== Task prompt ==
Write out each of the rows below again word for word, leaving out the pictures.

== Data lines ==
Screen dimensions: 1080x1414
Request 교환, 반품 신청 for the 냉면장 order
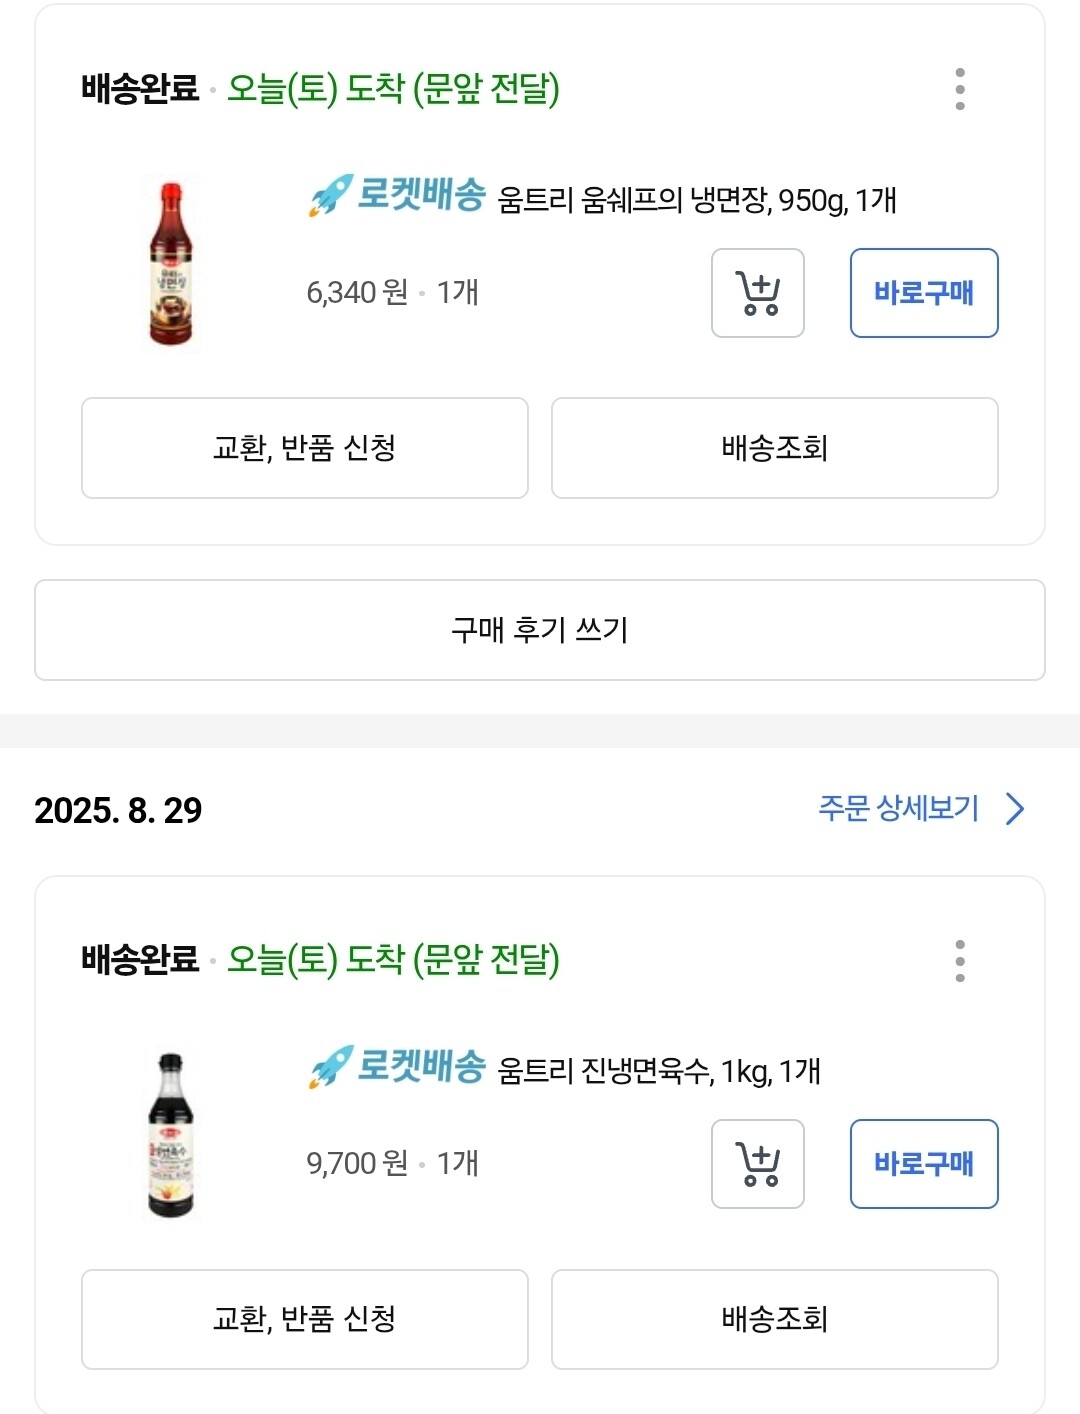305,448
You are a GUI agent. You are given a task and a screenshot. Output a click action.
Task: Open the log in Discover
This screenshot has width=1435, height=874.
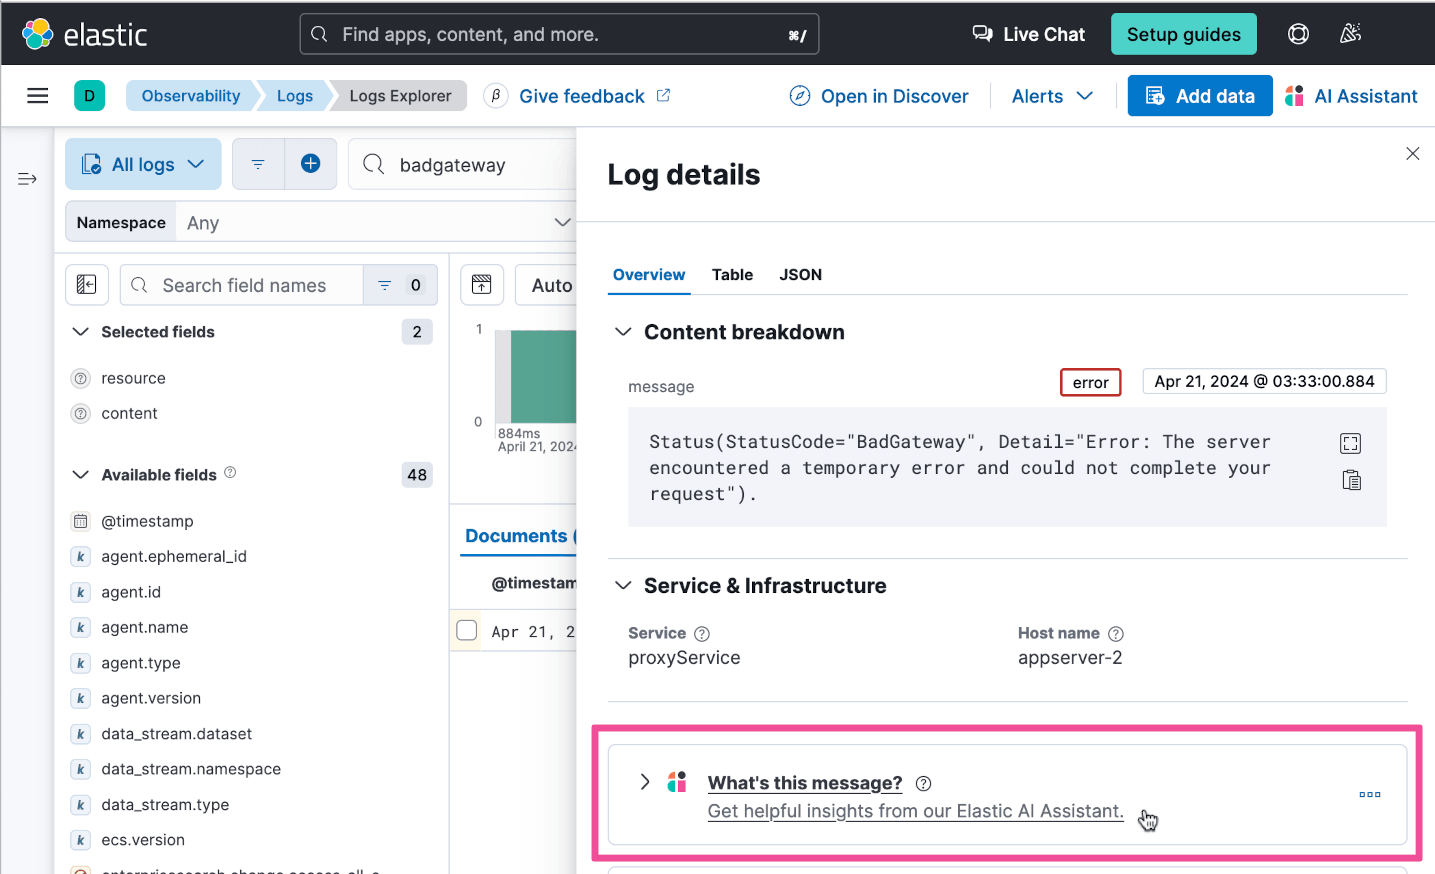coord(879,96)
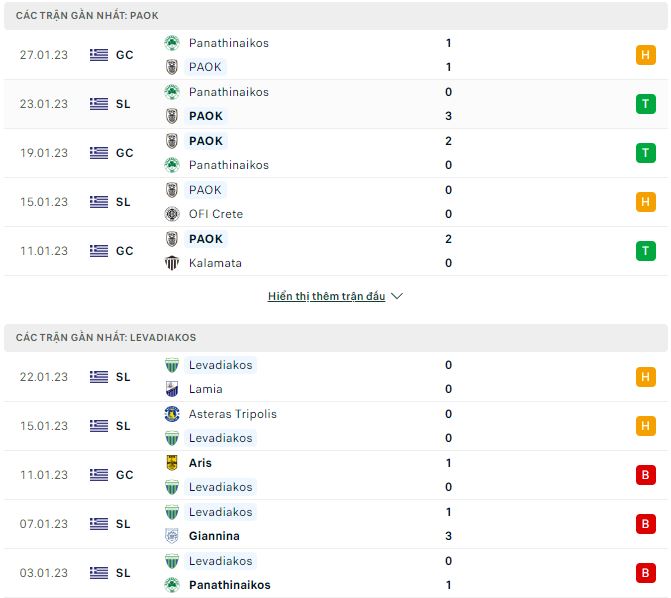The height and width of the screenshot is (598, 671).
Task: Expand the show more matches chevron
Action: 397,297
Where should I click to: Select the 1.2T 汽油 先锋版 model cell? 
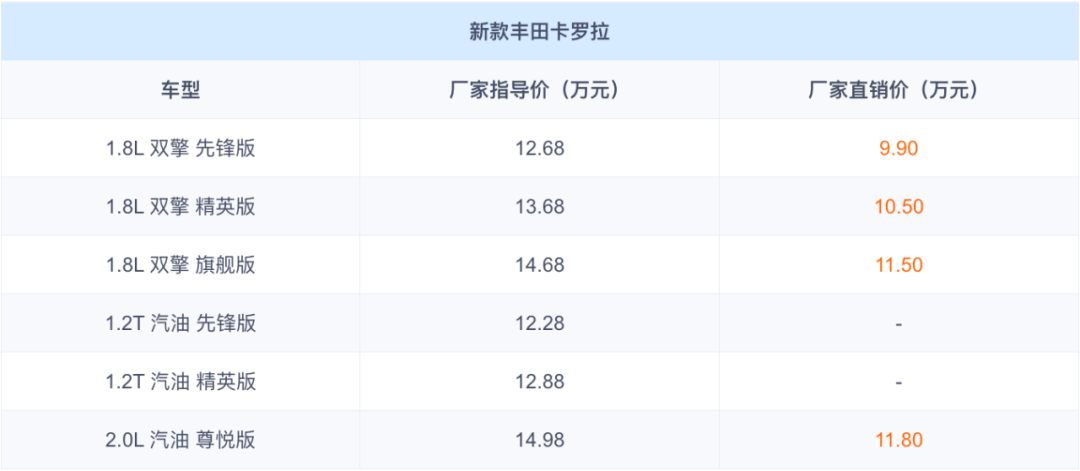pos(180,323)
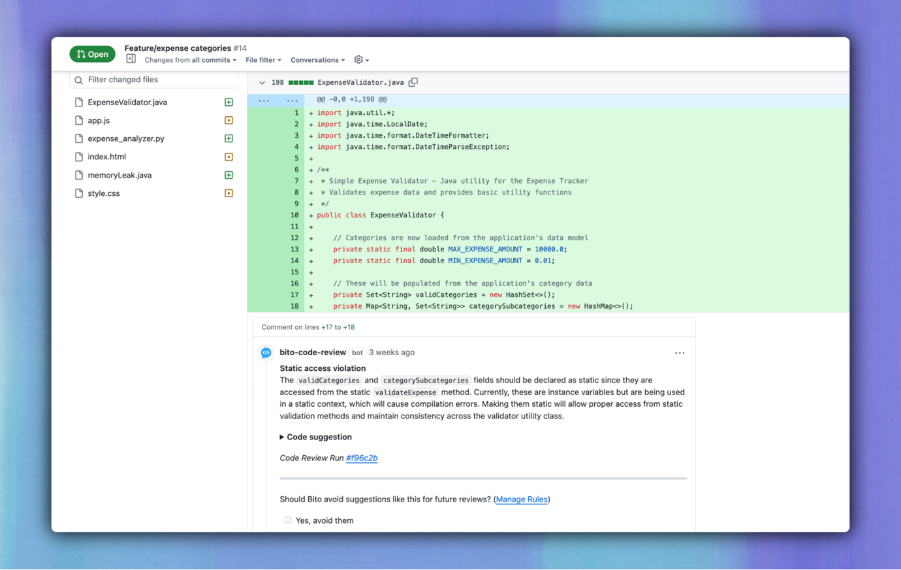Open the comment's three-dot options menu
This screenshot has height=570, width=901.
[x=680, y=353]
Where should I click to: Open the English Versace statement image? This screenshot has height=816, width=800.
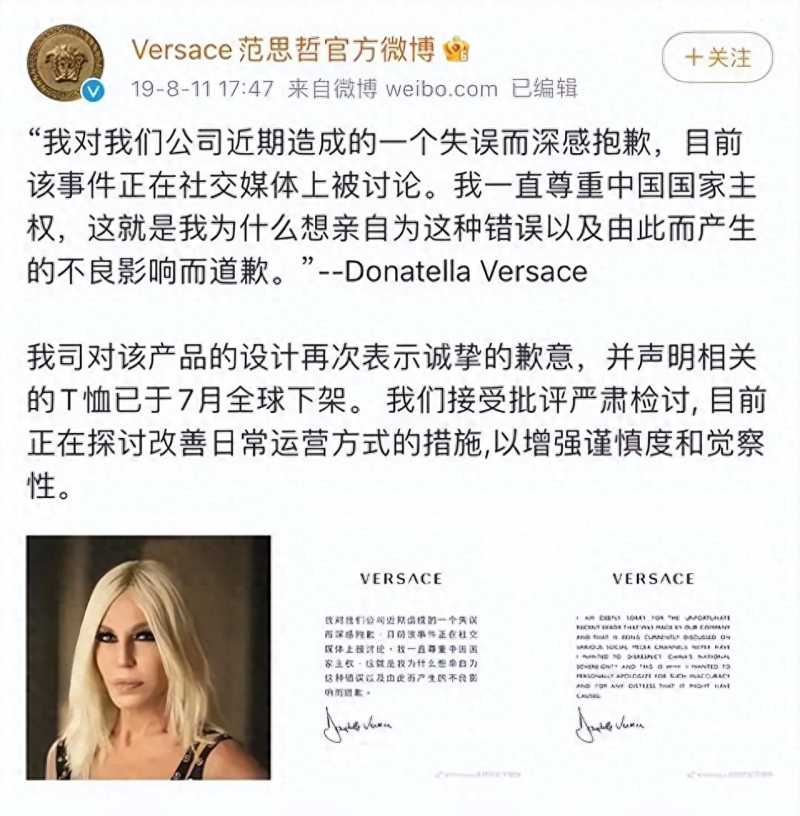(x=653, y=657)
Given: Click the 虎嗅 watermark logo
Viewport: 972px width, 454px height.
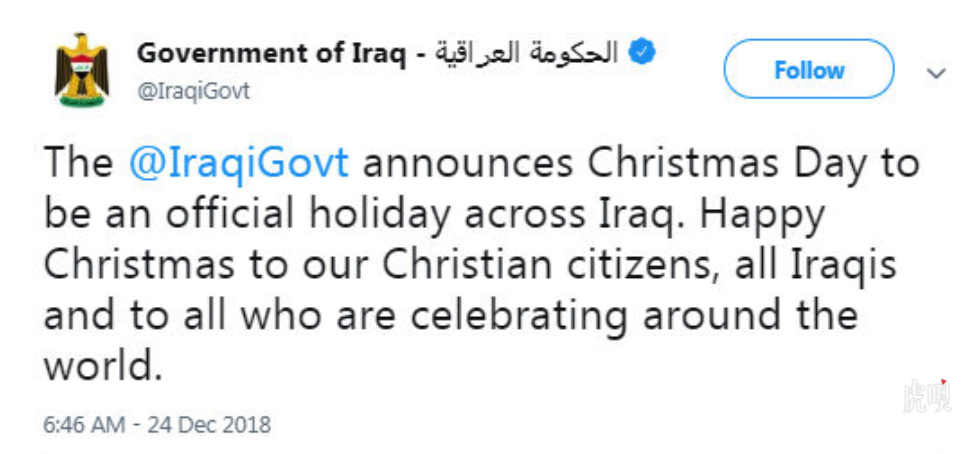Looking at the screenshot, I should tap(926, 396).
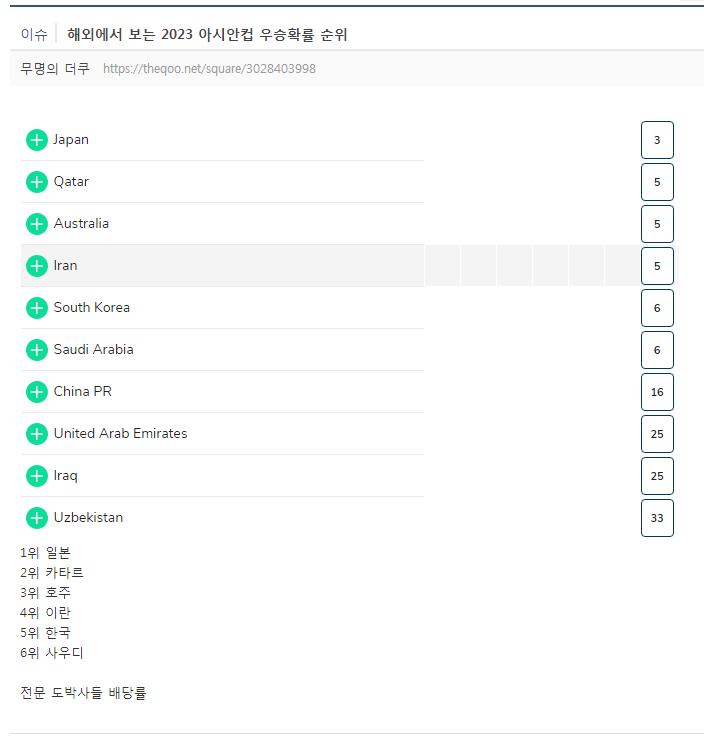This screenshot has width=704, height=738.
Task: Pick China PR's odds box showing 16
Action: click(657, 392)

== Exercise result ==
Screen dimensions: 1080x1414
Request 교환, 반품 신청 for the 냉면장 order
305,448
You are a GUI agent. You are given a task and a screenshot. Output a click action.
Task: Open the log in Discover
This screenshot has width=1435, height=874.
coord(879,96)
The height and width of the screenshot is (598, 671).
Task: Expand the show more matches chevron
Action: 397,297
Where should I click to: Select the 1.2T 汽油 先锋版 model cell? 
pos(180,323)
Open the comment's three-dot options menu
This screenshot has height=570, width=901.
[x=680, y=353]
Where should I click to: Open the English Versace statement image? This screenshot has height=816, width=800.
(x=653, y=657)
Given: Click the 虎嗅 watermark logo
Viewport: 972px width, 454px height.
Looking at the screenshot, I should tap(926, 396).
This screenshot has width=704, height=738.
Task: Pick China PR's odds box showing 16
Action: click(657, 392)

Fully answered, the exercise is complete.